Background: Family studies suggested that an altered intestinal permeability plays a role in the genesis of Crohn's disease.
Aim: Aim of the present study was to investigate a possible genetic alteration of the mucosal barrier in Crohn's disease.
Subjects: 16 Crohn's disease patients and 26 of their cohabiting first degree relatives were studied.
Methods: To investigate intestinal permeability, Cellobiose/Mannitol test was administered to both groups.
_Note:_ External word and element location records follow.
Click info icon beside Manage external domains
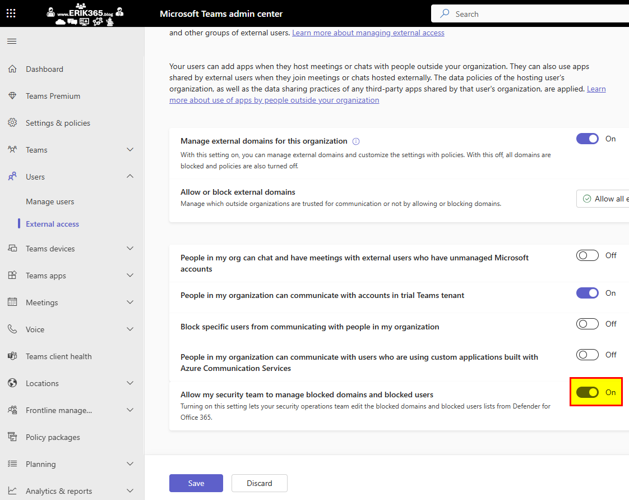This screenshot has height=500, width=629. pos(356,141)
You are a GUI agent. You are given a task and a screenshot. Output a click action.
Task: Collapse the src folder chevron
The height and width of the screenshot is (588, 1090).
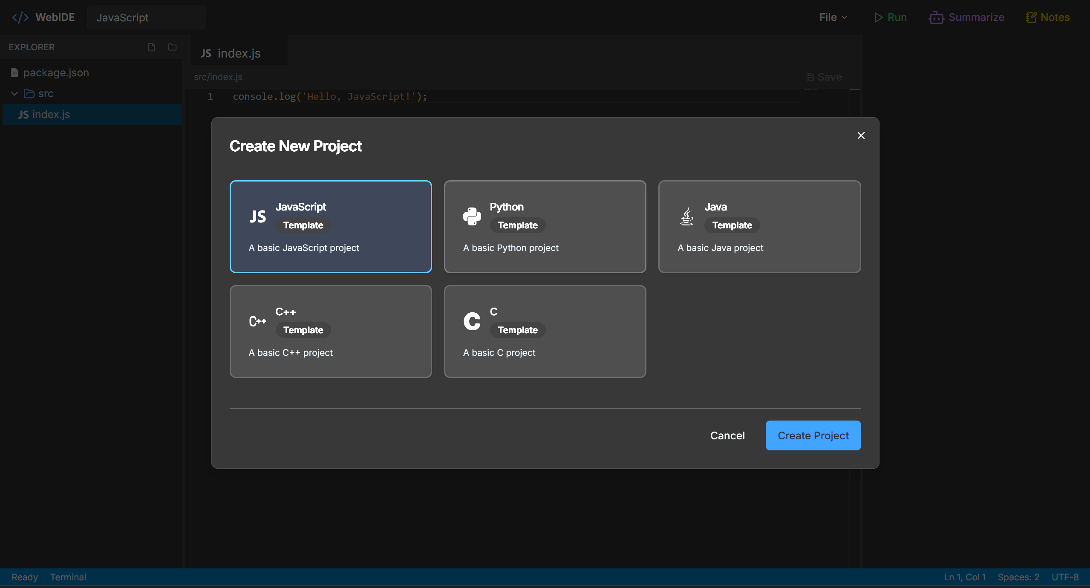(x=14, y=94)
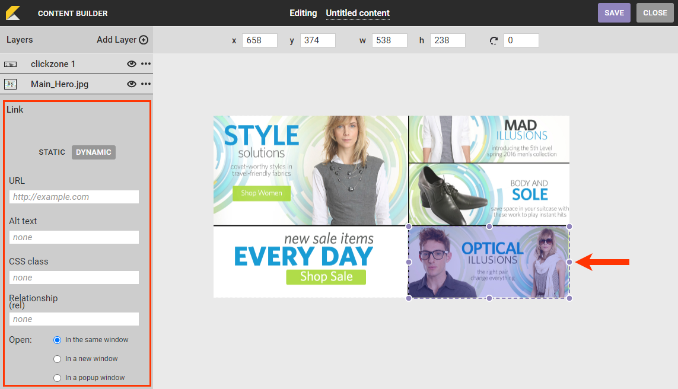Save the content with SAVE button

(614, 13)
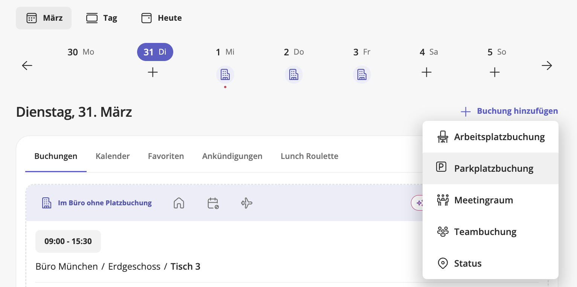Image resolution: width=577 pixels, height=287 pixels.
Task: Choose the airplane travel status icon
Action: click(x=247, y=203)
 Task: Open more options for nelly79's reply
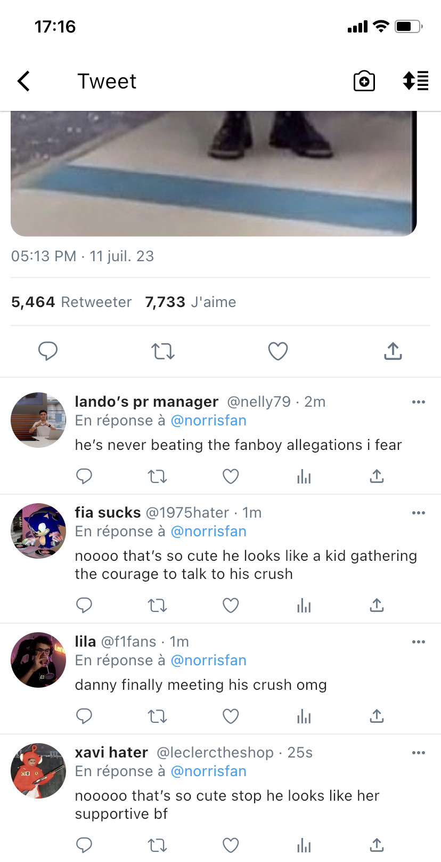pyautogui.click(x=419, y=402)
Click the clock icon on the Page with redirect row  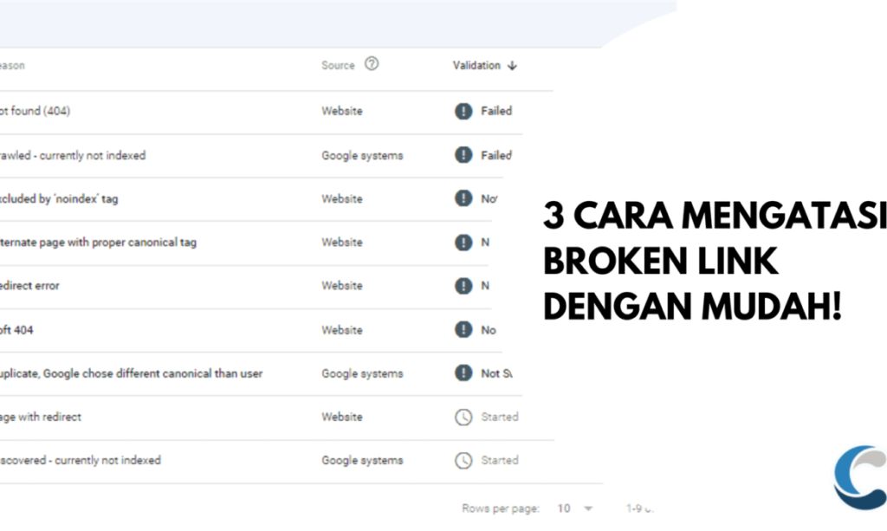(x=462, y=417)
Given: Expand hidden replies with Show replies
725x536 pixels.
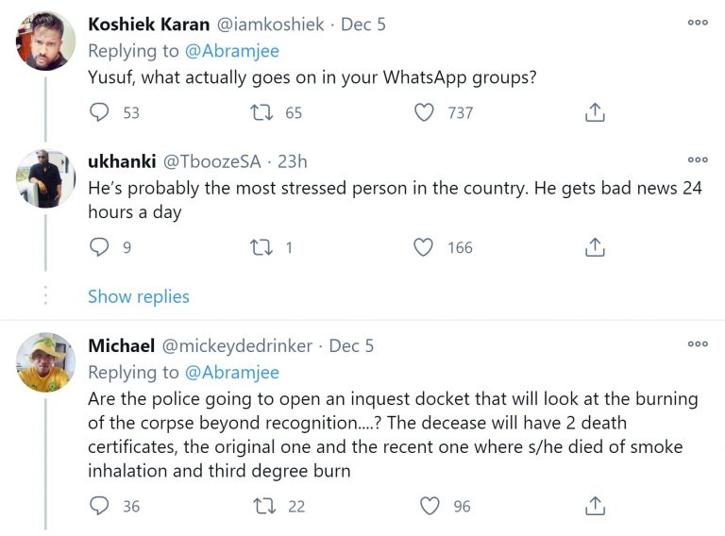Looking at the screenshot, I should pos(138,296).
Results: In the two groups, we found that the median intestinal permeability values were higher and statistically different from those obtained in 32 healthy control subjects as well as in five healthy control families. Six (37.5%) Crohn's disease patients and three (11.5%) of their first degree relatives showed increased individual intestinal permeability values. Intestinal permeability alteration in Crohn's disease patients was unrelated to sex, age, disease activity, localisation, duration, treatment schedule, as well as to serum anti-Saccharomyces cervisiae antibody positivity in a pilot study conducted in 7 Crohn's disease patients; anti-Saccharomyces cervisiae antibody values were negative in all 10 first degree relatives investigated.
Conclusions: These findings demonstrate the increase in IP in 37% of the patients and in 11% of their relatives. More extensive investigation of the correlation between ASCA alterations and IP will be needed in both patients with Crohn's disease and their relatives.